Delay in scheduling syncs for connectors running in AWS US East region
Incident Report for Fivetran
Resolved
Monitoring has shown that pending sync jobs are sustaining at below the average from before this incident. We will post a full RCA on the status page in the coming weeks once the full investigation into this incident is completed.
Posted Apr 05, 2024 - 20:59 UTC
Update
The cleanup of the hung sync jobs is completed and we started to run new sync jobs again with the modified job cleaner and confirmed it is removing old jobs successfully.

We increased the sync job creator infrastructure and pending sync jobs dropped dropped from 15k down to less than 100. We expect all connectors to be back to syncing within the hour.

The second cluster to handle the increased workload is being deployed and we will monitor to ensure stability.
Posted Apr 05, 2024 - 20:22 UTC
Monitoring
A fix has been implemented and we are monitoring the results.
Posted Apr 05, 2024 - 20:13 UTC
Update
Cleanup is still ongoing, number of jobs to cleanup is down to 15K jobs from 200K since last update.

Our operations team is continuing to work to bring up additional clusters in the AWS East region to handle the queue of syncs once the cleanup process is complete.

We identified and fixed a memory allocation issue within our infrastructure.

The current target ETA for a fix is the end of day today.
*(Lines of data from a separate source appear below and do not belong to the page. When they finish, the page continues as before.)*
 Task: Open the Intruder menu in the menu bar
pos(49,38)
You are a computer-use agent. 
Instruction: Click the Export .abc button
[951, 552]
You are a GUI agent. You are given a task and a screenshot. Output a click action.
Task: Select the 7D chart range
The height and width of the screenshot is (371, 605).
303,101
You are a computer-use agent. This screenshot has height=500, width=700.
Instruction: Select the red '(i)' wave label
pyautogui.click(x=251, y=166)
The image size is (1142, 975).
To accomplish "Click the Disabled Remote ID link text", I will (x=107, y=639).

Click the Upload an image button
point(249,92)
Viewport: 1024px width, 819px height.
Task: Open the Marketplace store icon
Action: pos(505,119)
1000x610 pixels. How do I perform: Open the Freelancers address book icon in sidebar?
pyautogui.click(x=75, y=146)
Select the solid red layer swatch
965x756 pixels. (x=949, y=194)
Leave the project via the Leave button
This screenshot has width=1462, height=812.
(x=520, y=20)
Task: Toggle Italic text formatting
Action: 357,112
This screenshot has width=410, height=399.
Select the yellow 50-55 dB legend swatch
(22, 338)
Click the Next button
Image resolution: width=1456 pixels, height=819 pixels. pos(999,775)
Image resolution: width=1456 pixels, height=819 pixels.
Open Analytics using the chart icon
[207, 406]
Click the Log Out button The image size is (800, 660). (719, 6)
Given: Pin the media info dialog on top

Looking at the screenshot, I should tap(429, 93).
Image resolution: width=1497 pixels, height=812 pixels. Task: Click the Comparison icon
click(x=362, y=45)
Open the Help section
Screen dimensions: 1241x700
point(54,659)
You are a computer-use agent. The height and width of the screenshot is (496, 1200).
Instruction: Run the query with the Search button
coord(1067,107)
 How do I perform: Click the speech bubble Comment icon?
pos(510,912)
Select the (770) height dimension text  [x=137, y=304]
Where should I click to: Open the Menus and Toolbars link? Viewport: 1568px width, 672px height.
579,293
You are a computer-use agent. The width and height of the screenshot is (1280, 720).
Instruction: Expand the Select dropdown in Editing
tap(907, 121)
This will be adjusted once we can measure sync performance with the second cluster.
Posted Apr 05, 2024 - 19:30 UTC
Update
Since the deployment of additional infrastructure, we have observed the cleanup backlog drop by half in the last hour. Once the cleanup job is complete, we will start resuming sync jobs slowly at first to ensure stability before ramping up with a second cluster to service the incoming workload.
Posted Apr 05, 2024 - 18:22 UTC
Update
We are in the process of removing stale entries in a component of the Cloud Infrastructure Cluster. This is expected to resolve the issue of delayed scheduling and allow syncs to be scheduled.

We have also created a second Cloud Infrastructure Cluster to redistribute the pending load of sync scheduling moving forward, helping to prevent this issue again.

We are monitoring the impact of these changes and will provide further updates on the status.
Posted Apr 05, 2024 - 15:32 UTC
Identified
Connectors running in the AWS US East region are still delayed in scheduling due to Cloud Compute Infrastructure issues for this region.
We are continuing to investigate the issue with priority.
Posted Apr 05, 2024 - 13:54 UTC
Update
We have a lot of pending sync jobs in the queue, which is still causing issues with connector sync in this region. Our Engineering team is actively working to resolve the issue
Posted Apr 05, 2024 - 07:28 UTC
Monitoring
We identified the root cause as the sync job creator running into errors. We reduced the number of replicas to reduce load we believe to be causing the errors.

Errors are back down to 0 and we are adding a few additional replicas to get through the pending sync job backlog.
Posted Apr 05, 2024 - 01:09 UTC
Identified
The issue has been identified and we are working to resolve it.
Posted Apr 05, 2024 - 00:47 UTC
This incident affected: Systems (General Services).